Le Parti québécois annonce que, s'il est porté au pouvoir, il convoquera un sommet pour examiner la crise du financement universitaire et des droits de scolarité et pour mettre au point des solutions. Ces droits ne pourraient en aucun cas dépasser l'augmentation du coût de la vie.

Publié le 13 août 2012
Pierre-Gabriel Jobin
L'auteur est professeur émérite à l'Université McGill.
CYBERPRESSE

Le sommet serait composé de trois groupes: gouvernement, étudiants, et «société civile», c'est-à-dire patronat et syndicats. Il saute aux yeux que le PQ écarte les universités elles-mêmes. Elles seront pourtant au banc des accusés.

Depuis quand, dans notre société, un accusé est-il privé du droit de se défendre? Inviter les universités à témoigner devant ce sommet serait une fausse solution; leurs professeurs, chercheurs et administrateurs doivent au contraire en faire partie intégrante afin d'être au coeur de la réflexion et de la formulation des conclusions. Ce sommet serait amputé d'un élément essentiel.

Étudiants, syndicalistes, gens d'affaires, politiciens et fonctionnaires auraient beau jeu de casser du bois vert sur le dos des universités et de leur interdire de faire ceci ou cela, sans avoir une solide connaissance des problèmes réels et en ignorant les conséquences concrètes de leurs diktats.
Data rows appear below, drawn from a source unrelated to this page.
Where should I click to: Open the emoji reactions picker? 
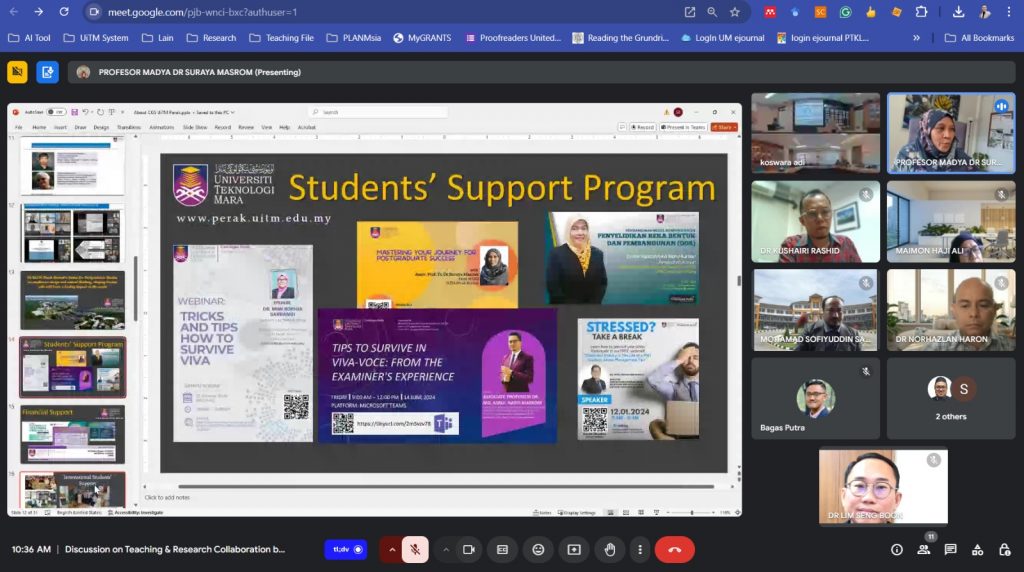pyautogui.click(x=538, y=549)
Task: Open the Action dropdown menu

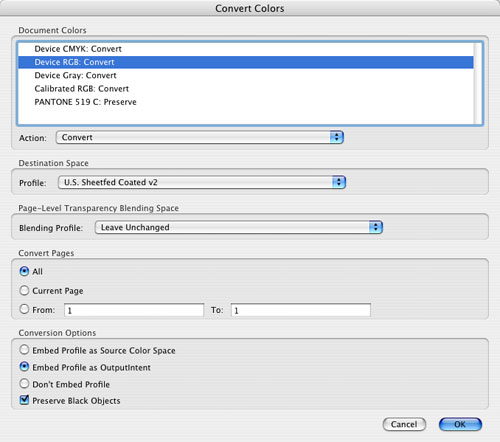Action: 200,137
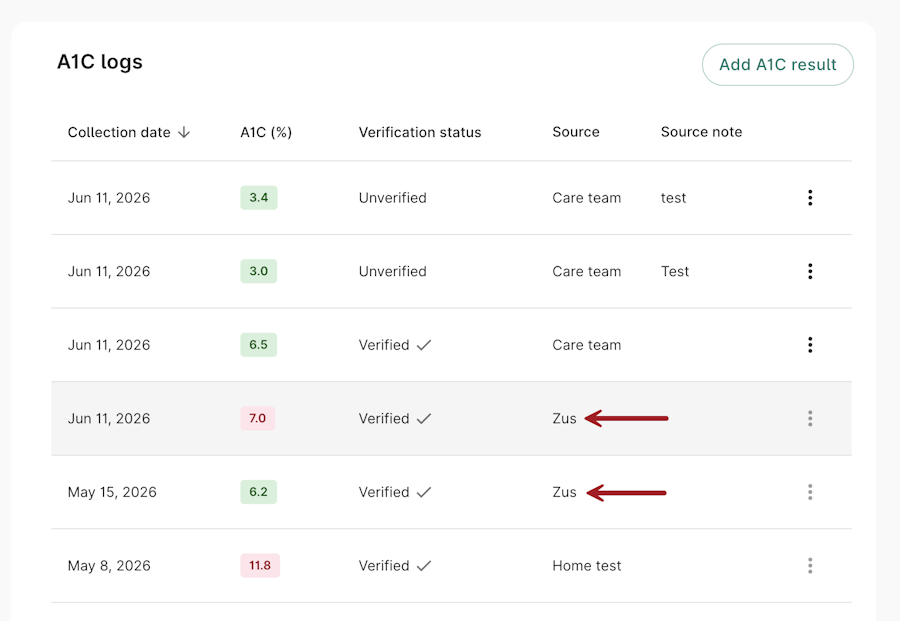This screenshot has height=621, width=900.
Task: Click the green 3.4 A1C value badge
Action: point(259,197)
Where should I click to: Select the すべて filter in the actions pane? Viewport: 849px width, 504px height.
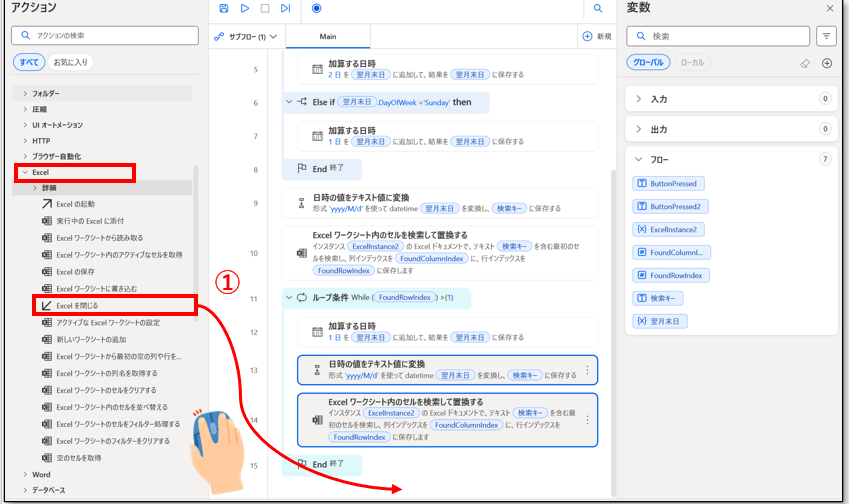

Le Parti québécois fait preuve de mépris pour l'enseignement universitaire.

S'engager d'avance, sans connaître le fruit des travaux du sommet, à ne jamais permettre de hausse des droits de scolarité supérieure à l'inflation est totalement irresponsable. Sauf l'augmentation modeste des quatre dernières années, les droits sont les mêmes qu'il y a 15 ans. Personne, au PQ, n'a donc eu l'idée que les universités n'avaient peut-être pas tort de se plaindre de sous-financement?

Ce sommet serait de la démagogie aux dépens de la qualité de l'éducation.